Only append when necessary (e.g., when the client's
browser does not support cookies or turns off
cookies support).
Combined Use
All of Cookies, URL-rewriting, Hidden Fields, and
Session objects can be simultaneously used in a
web application.
Cookies: Can persist data for long period but is not
suitable for keeping sensitive data or large amount of
data.
URL-rewriting: Keep data along with page
Hidden Fields: Keep data along with page (can keep
more data but requires HTML form)
Session Objects: Keep "short-live" data shared among
the servlets within a web application for a particular
client.
Summary
Session Management
Cookies
URL-Rewriting
Hidden Fields in HTML Form
High level APIs in Java and HttpSession Objects.
Reference
http://en.wikipedia.org/wiki/HTTP_cookie
Sending Cookies to Browser
Standard approach:
Cookie c = new Cookie("name", "value");
c.setMaxAge(...); // Means cookie persists on disk
// Set other attributes.
response.addCookie(c);
Simplified approach:
Use LongLivedCookie class:
public class LongLivedCookie extends Cookie {
public static final int SECONDS_PER_YEAR =
60*60*24*365;
public LongLivedCookie(String name, String value) {
super(name, value);
setMaxAge(SECONDS_PER_YEAR);
}
}
Reading Cookies from Browser
Standard approach:
Cookie[] cookies = request.getCookies();
if (cookies != null) {
for(int i=0; i<cookies.length; i++) {
Cookie c = cookies[i];
if (c.getName().equals("someName")) {
doSomethingWith(c);
break;
}
}
}
Reading Cookies from Browser
public static String getCookieValue(
Cookie[] cookies, String cookieName,
String defaultVal)
{
if (cookies != null) {
for(int i=0; i<cookies.length; i++) {
Cookie cookie = cookies[i];
if (cookieName.equals(cookie.getName()))
return(cookie.getValue());
}
}
return(defaultVal);
}
Methods in the javax.servlet.http.Cookie
getDomain/setDomain
This property indicates the domain within which this cookie should
be presented. (Default is the domain of the current server)
getMaxAge/setMaxAge
Gets/sets the cookie expiration time in seconds
A negative value means that the cookie is not stored persistently
and will be deleted when the browser exits. (Default)

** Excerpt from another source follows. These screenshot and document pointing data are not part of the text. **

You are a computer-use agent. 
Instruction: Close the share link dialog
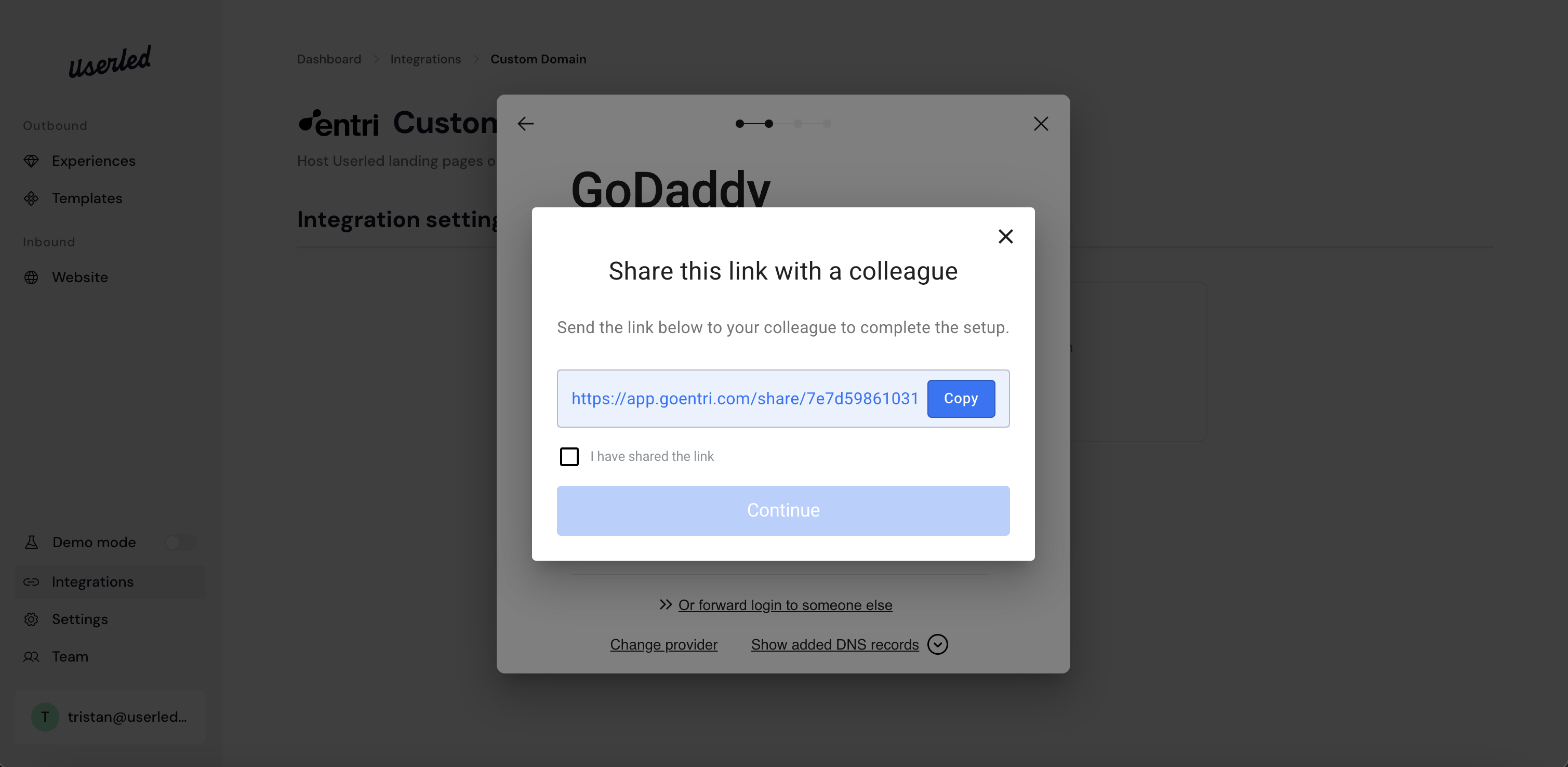point(1005,236)
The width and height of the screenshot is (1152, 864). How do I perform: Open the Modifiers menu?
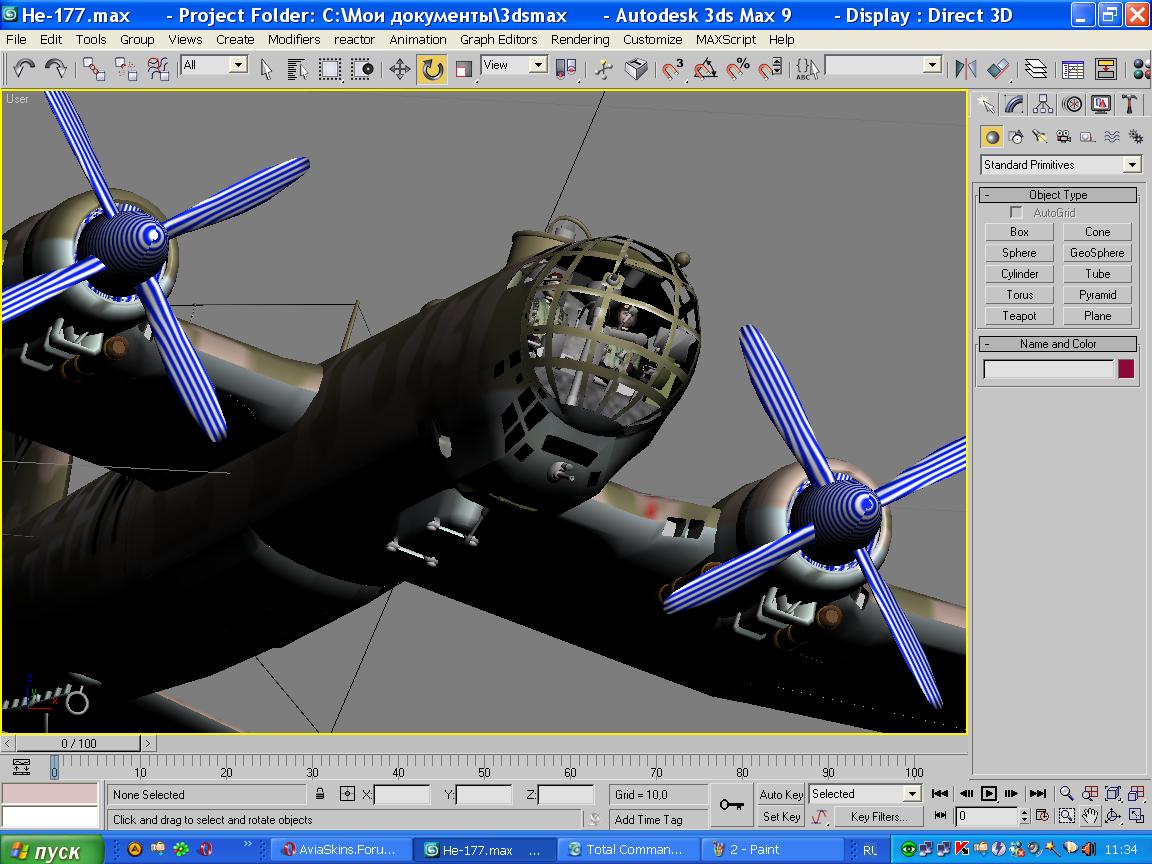click(x=294, y=39)
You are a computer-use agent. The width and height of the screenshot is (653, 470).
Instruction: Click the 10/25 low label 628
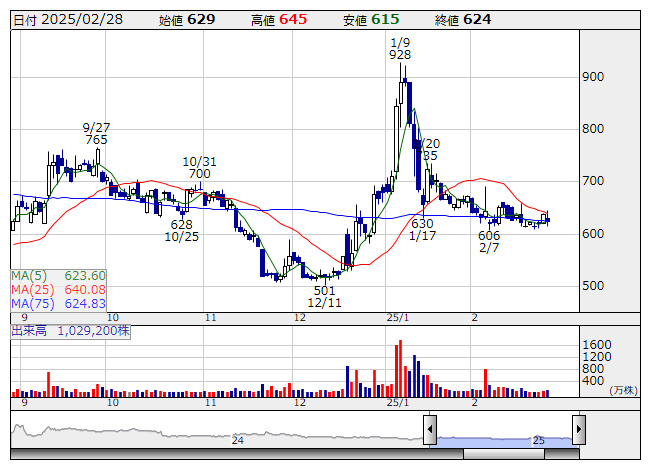click(x=181, y=225)
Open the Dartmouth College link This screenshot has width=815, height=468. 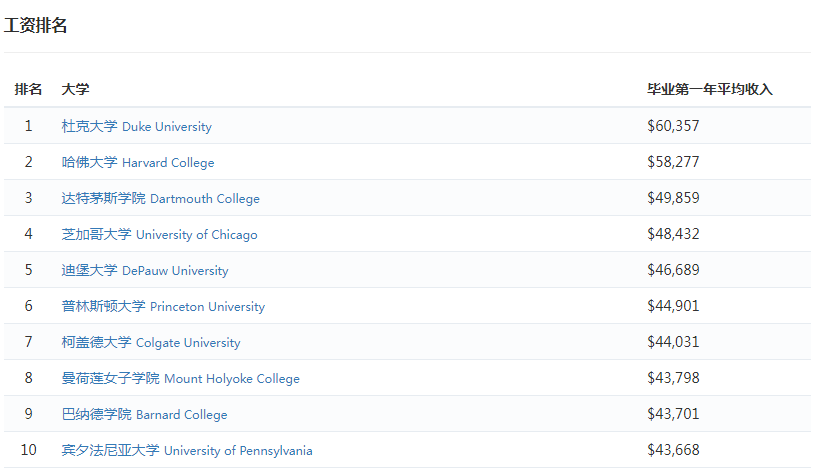click(x=160, y=199)
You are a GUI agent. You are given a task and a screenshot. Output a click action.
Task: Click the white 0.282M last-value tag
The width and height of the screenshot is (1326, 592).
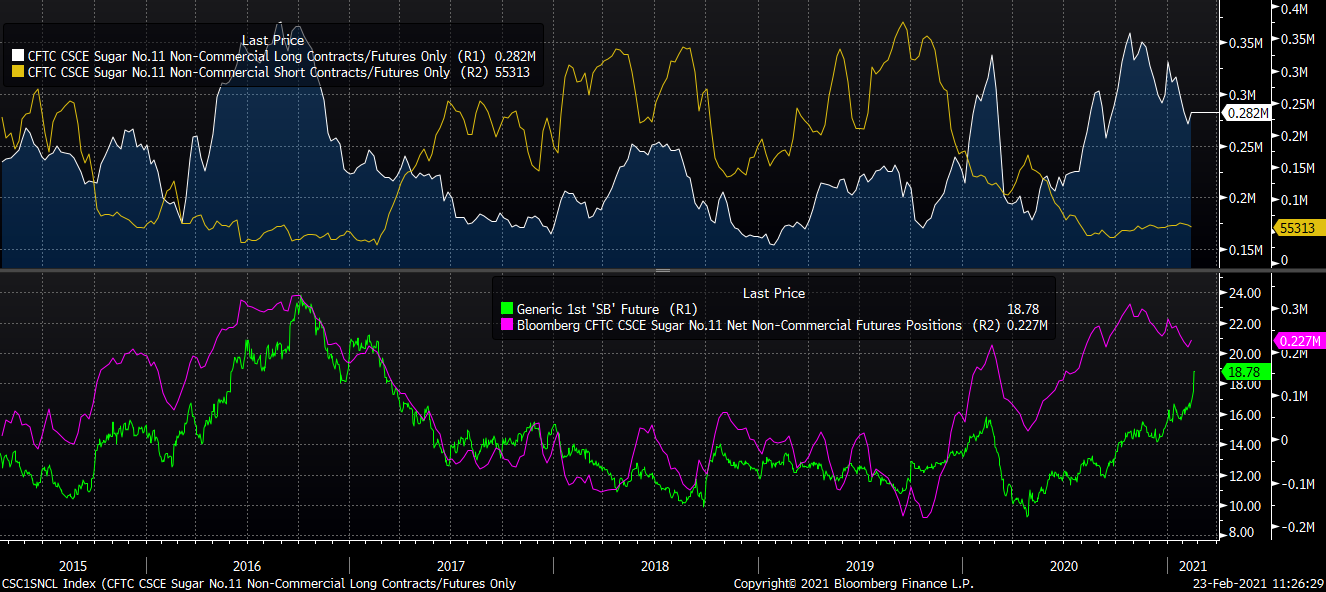pos(1246,113)
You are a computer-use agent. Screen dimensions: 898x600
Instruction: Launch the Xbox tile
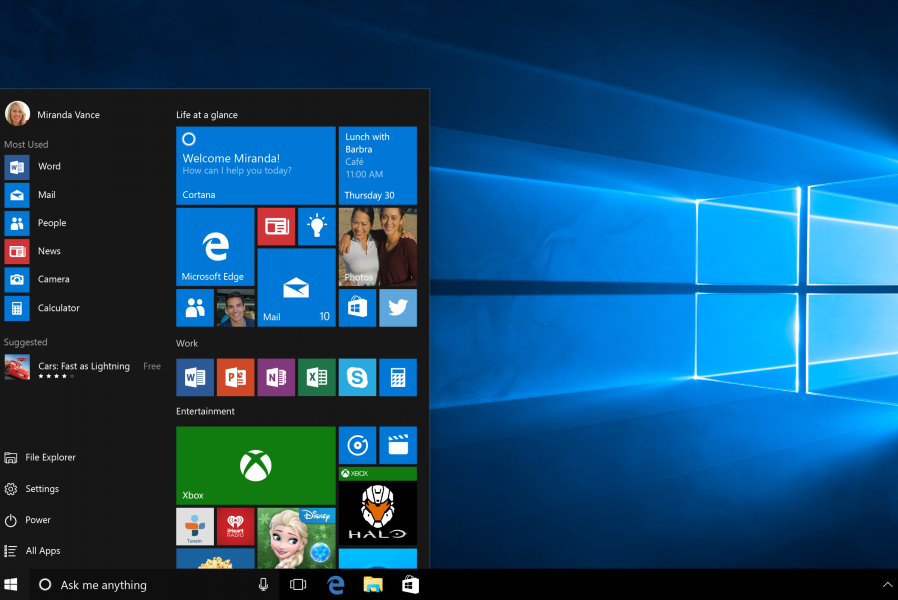255,465
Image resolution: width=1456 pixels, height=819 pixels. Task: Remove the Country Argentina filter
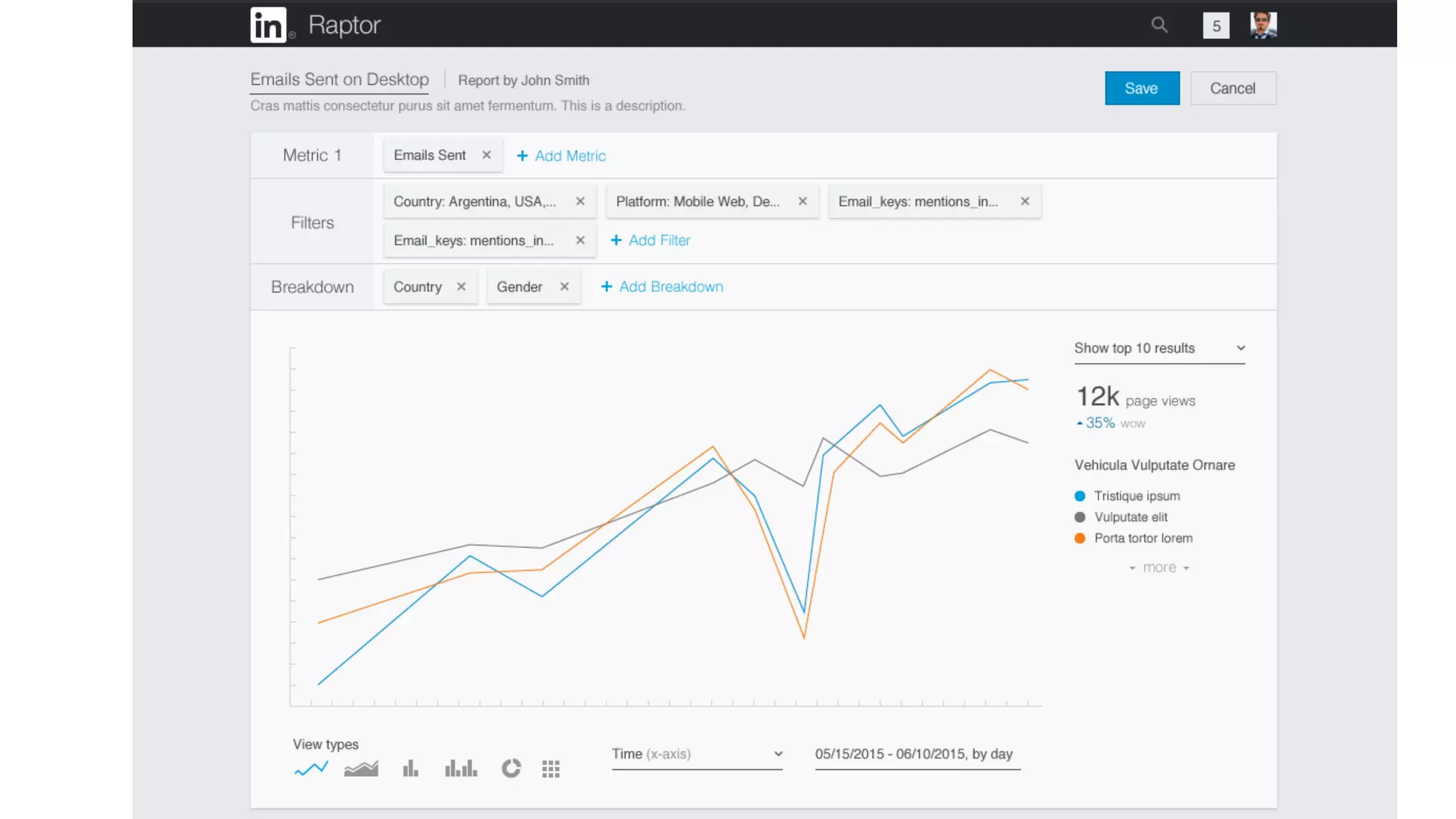tap(580, 201)
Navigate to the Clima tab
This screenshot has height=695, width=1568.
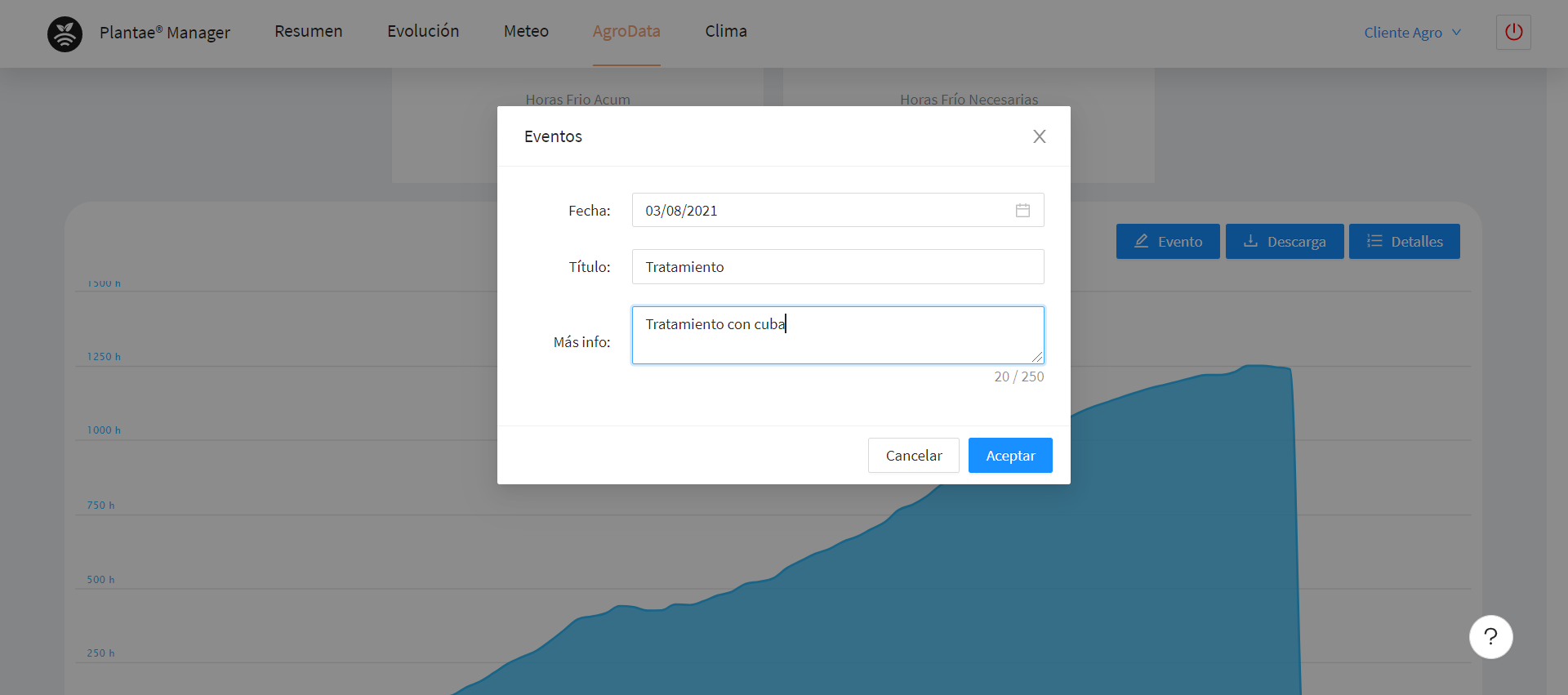(726, 31)
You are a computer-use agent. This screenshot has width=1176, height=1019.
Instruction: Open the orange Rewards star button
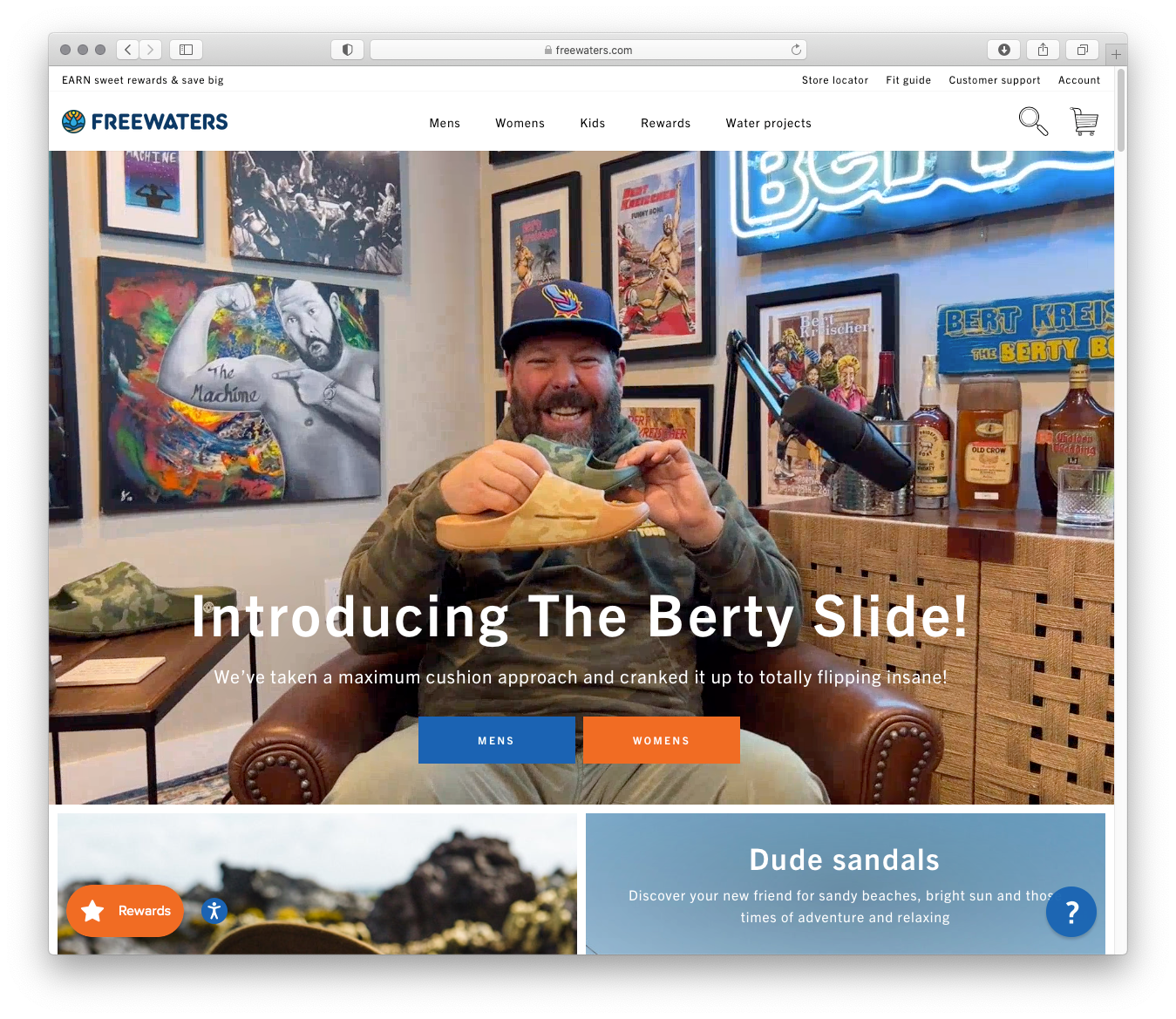pos(125,911)
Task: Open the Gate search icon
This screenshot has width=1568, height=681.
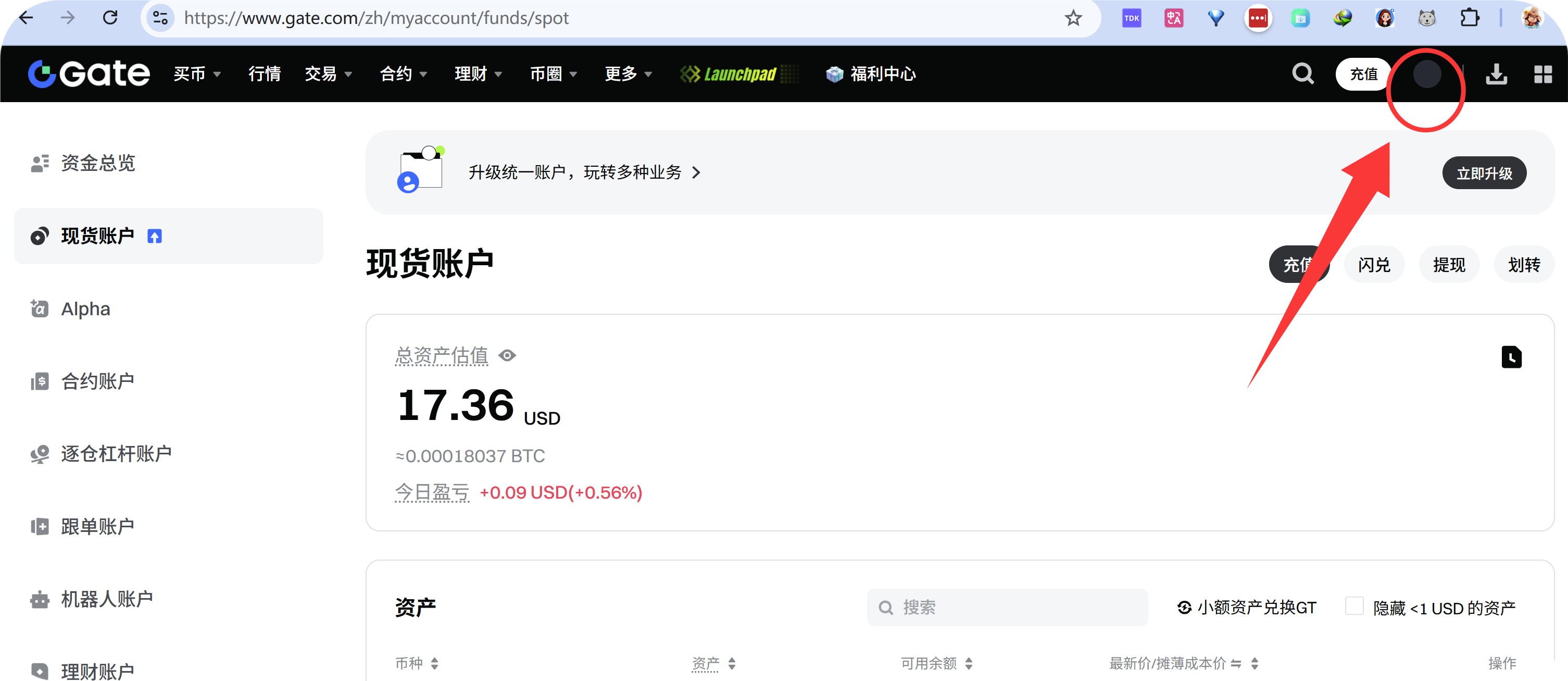Action: pos(1302,73)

A zero value causes the cookie to be deleted.
getName
Gets the cookie name.
Cookie name can only be set through the constructor.
Methods in the javax.servlet.http.Cookie
getPath/setPath
Gets/sets the path to which the cookie applies.
The cookie is visible to all the pages in the directory you specify,
and all the pages in that directory's subdirectories. A cookie's path
must include the servlet that set the cookie
getSecure/setSecure
Gets/sets a flag that indicates whether the cookie should only be
sent using a secure protocol, such as HTTPS or SSL.
getValue/setValue
Gets/sets value associated with the cookie.
If you use a binary value, you may want to use BASE64 encoding.
With Version 0 cookies, values should not contain white space,
brackets, parentheses, equals signs, commas, double quotes,
slashes, question marks, at signs, colons, and semicolons. Empty
values may not behave the same way on all browsers.